O Sr. António Santos da Cunha: - E qual será a percentagem, dos trabalhadores da indústria que terão quarto de banho?

O Orador:- Pode faltar-lhes quarto de banho, mas podem ter um poço e uma fossa e, todavia, na agricultura 70 por cento dos trabalhadores não têm fossa nem esgotos. Portanto, a diferença é grande.

O Sr. António Santos da Cunha: - Não estou a contrariar o pensamento de V. Ex.ª, que vem ao encontro daquilo que aqui tenho sempre defendido.

O Orador: - Mas aceito todas as interrupções, quando sejam para me esclarecer. Peço a todos os ilustres colegas que me esclareçam quando necessário, porque a verdade está acima de todos os interesses.
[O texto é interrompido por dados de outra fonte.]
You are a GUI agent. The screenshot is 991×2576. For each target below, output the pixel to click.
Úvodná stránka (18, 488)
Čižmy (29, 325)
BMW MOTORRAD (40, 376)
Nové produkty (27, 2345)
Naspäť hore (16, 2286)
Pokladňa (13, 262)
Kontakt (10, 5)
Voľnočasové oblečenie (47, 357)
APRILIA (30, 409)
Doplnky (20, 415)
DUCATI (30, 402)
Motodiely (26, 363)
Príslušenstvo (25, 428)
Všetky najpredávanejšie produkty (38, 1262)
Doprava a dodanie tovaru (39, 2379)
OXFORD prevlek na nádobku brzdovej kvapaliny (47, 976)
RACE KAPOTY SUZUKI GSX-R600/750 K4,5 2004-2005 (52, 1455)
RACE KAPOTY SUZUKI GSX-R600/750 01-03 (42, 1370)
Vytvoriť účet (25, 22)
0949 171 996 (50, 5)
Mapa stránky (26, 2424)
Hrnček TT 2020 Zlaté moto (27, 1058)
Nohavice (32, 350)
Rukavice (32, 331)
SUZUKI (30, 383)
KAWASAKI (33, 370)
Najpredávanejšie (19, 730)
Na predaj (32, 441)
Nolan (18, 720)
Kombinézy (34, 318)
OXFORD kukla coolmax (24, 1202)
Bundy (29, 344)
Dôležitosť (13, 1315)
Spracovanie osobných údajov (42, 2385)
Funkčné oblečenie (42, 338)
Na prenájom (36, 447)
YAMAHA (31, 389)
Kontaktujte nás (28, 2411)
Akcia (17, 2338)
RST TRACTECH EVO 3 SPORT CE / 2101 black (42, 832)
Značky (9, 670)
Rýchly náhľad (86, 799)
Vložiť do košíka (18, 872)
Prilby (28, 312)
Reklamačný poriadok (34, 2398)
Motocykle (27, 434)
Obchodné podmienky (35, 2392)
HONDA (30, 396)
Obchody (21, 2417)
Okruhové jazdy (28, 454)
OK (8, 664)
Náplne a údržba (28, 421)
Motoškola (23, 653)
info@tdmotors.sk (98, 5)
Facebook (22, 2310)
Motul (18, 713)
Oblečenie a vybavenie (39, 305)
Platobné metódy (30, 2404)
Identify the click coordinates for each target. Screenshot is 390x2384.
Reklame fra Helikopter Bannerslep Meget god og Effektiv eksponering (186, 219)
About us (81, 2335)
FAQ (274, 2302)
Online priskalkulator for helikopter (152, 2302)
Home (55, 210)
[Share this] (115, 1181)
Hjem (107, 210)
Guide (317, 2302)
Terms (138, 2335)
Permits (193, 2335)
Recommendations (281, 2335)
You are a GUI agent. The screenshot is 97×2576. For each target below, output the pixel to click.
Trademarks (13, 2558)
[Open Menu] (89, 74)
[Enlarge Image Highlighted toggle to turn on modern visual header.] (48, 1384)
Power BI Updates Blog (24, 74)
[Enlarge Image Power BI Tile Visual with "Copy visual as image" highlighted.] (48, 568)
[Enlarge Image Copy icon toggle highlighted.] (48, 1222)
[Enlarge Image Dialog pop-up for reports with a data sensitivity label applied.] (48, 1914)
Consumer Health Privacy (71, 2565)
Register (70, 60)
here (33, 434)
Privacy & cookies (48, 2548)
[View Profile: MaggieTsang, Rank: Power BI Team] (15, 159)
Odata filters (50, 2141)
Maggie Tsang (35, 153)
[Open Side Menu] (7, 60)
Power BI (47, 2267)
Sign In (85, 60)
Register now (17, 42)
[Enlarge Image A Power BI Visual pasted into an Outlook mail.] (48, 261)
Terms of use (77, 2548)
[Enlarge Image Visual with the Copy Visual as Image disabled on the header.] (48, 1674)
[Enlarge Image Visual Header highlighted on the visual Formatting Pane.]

Como dizia, 70 por cento das famílias rurais não têm esgoto nem fossa e 80 por cento não usufruem o benefício de água canalizada e nem sequer logram o progresso da electrificação domiciliária.

Uma grande parte das casas são térreas, de divisões acanhadas, cobertas de telha-vã, por onde o luar entra com a leveza de uma asa, mas por onde as ventanias sopram com a aspereza dos Invernos desabridos.

Na indústria há horário de trabalho, há seguro, há abono de família, há reforma, há férias pagas.

Mas quase nenhum destes benefícios agasalha, sob a sua tutela, o trabalhador rural.

Vozes: - Muito bem!

O Orador: - Neste aspecto são dignos do maior louvor os serviços florestais, que já concedem o abono de família aos seus jornaleiros, despendendo para este fim em 1960 a quantia aproximada de 3700 contos e demonstrando que a solução deste magno problema, embora difícil, não é impossível.

Vozes: - Muito bem!

O Orador: - O trabalhador rural, embora subalimentado, modesto no seu vestuário, comedido nas suas exigências, é, contudo, portador de altos valores cívicos e morais.

Vozes: - Muito bem!

O Orador: - Tenho especial predilecção pelo trabalhador rural. Conheço a maré viva da sua sensibilidade, a nobreza da sua resignação, a candura da sua alma simples, que mistura as suas desilusões com os cantares à desgarrada; que fala com o céu alto e reza pelas estrelas...

O Sr. Paulo Cancella de Abreu: - V. Ex.ª dá-me licença?

O Orador: - Faça favor.

O Sr. Paulo Cancella de Abreu: - Já dizia o antigo prior da minha terra que o nosso povo se conduz com um fio de seda; a questão é saber levá-lo.

Vozes: - Muito bem, muito bem!

O Orador: - Muito obrigado pela sua interrupção.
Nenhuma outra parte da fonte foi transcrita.